April 30, 2012 5:45 AM

Arthur Nead
anead@tulane.edu

For his pioneering contributions to understanding hypertension, Tulane researcher Luis Gabriel Navar has received the Walter B. Cannon Award as an outstanding scientist in physiology, a national honor named for a physician whose work set the stage for current blood pressure research.

Hypertension researcher Luis Gabriel Navar

At the Tulane Renal and Hypertension Center of Excellence, Luis Gabriel Navar leads researchers in their blood pressure studies. (Photo by Paula Burch-Celentano)


Navar, who joined the Tulane faculty in 1988, received the award from the American Physiological Society at its annual meeting on April 21 and presented a lecture there. He is professor and chair of the Tulane Department of Physiology and co-director of the Tulane Renal and Hypertension Center of Excellence at the Tulane School of Medicine.

In his lecture, Navar revisited Cannon’s groundbreaking book The Wisdom of the Body, first published in 1932. The book “has to do with survival mechanisms that protect from deficits, whether of food, water or salt,” Navar said. “So we have this dilemma in modern society: The body is more geared to conserving than it is to taking care when there is excess.”

Record excerpts:
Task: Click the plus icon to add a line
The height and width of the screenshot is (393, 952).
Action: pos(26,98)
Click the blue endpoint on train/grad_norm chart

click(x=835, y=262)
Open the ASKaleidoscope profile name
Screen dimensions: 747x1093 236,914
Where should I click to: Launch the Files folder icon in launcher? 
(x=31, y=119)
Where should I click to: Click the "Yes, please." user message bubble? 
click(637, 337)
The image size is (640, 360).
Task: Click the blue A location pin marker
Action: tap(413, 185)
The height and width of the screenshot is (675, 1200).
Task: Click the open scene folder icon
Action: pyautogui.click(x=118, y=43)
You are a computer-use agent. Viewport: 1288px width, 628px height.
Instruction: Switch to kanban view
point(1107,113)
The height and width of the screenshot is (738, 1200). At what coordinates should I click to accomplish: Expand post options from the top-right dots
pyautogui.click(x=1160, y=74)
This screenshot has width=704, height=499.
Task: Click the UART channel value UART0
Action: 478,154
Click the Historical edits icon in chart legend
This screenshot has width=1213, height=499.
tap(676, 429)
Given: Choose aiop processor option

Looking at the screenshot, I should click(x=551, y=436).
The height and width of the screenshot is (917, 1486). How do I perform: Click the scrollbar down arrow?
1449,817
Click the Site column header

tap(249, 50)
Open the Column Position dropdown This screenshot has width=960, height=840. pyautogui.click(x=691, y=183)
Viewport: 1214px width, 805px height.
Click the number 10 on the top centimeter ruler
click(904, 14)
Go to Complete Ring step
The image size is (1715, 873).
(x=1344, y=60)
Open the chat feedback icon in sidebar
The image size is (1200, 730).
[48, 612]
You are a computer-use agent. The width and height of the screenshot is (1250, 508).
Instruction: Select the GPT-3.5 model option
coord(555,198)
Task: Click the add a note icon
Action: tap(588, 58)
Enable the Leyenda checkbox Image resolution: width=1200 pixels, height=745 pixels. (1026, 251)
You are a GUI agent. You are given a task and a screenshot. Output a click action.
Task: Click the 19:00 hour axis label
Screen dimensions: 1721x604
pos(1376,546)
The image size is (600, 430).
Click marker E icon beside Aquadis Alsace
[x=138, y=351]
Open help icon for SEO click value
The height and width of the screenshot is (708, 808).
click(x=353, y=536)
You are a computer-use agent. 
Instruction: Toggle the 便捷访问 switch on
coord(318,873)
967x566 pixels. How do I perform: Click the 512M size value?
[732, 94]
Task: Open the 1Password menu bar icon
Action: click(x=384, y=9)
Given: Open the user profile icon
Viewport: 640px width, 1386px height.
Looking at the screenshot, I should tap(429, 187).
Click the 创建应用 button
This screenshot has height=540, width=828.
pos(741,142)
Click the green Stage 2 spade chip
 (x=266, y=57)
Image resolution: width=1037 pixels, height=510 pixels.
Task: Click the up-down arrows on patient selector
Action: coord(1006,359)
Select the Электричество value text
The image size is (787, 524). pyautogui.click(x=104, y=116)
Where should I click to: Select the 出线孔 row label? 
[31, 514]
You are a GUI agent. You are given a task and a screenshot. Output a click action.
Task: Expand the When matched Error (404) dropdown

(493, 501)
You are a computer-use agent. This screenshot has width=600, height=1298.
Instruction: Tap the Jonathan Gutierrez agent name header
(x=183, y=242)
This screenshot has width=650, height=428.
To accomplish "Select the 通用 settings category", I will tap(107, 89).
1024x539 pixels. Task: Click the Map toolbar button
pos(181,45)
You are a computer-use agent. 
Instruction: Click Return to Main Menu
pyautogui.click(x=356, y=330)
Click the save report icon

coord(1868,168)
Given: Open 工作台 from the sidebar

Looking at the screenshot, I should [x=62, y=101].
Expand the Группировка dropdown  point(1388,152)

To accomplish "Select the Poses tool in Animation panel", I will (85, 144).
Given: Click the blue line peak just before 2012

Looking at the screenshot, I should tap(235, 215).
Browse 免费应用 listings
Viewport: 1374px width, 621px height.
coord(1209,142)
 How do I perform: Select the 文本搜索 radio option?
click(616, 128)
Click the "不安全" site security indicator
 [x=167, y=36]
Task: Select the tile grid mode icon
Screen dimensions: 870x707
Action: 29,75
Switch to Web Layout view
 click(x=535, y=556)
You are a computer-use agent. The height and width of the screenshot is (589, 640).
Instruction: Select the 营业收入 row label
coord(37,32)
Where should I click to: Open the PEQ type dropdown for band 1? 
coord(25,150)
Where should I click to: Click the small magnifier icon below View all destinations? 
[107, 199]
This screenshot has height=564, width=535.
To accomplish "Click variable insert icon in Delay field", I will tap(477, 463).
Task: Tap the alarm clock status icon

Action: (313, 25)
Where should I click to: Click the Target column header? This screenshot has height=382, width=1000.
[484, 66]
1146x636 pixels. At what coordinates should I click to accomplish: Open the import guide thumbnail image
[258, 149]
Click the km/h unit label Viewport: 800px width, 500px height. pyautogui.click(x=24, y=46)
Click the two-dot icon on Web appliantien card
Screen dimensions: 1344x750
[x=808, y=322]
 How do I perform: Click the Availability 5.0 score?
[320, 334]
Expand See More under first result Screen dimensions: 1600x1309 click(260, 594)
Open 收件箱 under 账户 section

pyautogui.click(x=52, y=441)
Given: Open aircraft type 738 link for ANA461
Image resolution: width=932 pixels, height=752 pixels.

Tasks to complete:
a) In the article on Luis Gabriel Navar, which organization presented him with the Walter B. Cannon Award?
b) Carry on the article on Luis Gabriel Navar, starting after its final sentence.
The listing is separate material and unrelated to the article on Luis Gabriel Navar.

Answers for each item:
a) The American Physiological Society.

b)
Navar’s presentation highlighted basic physiological studies that are being applied to actual patient-oriented work. “And that’s where our work has been significant over the past few years, because we study the role of the kidney and of a very important endocrine system, the renin-angiotensin system, in the development of high blood pressure,” he said.
 

Since 2002, when the Tulane Hypertension and Renal Center was established with funding from the National Institutes of Health, researchers from various departments within Tulane have collaborated under Navar’s guidance on studies of the causes and treatment of hypertension, a major health issue in Louisiana and the Southeastern United States.

Studies by Navar and colleagues have revealed much about hypertension, including the development of more accurate methods for assessing whether medications are having the desired effect in patients, which is vital to preempting serious complications of the disorder such as organ damage.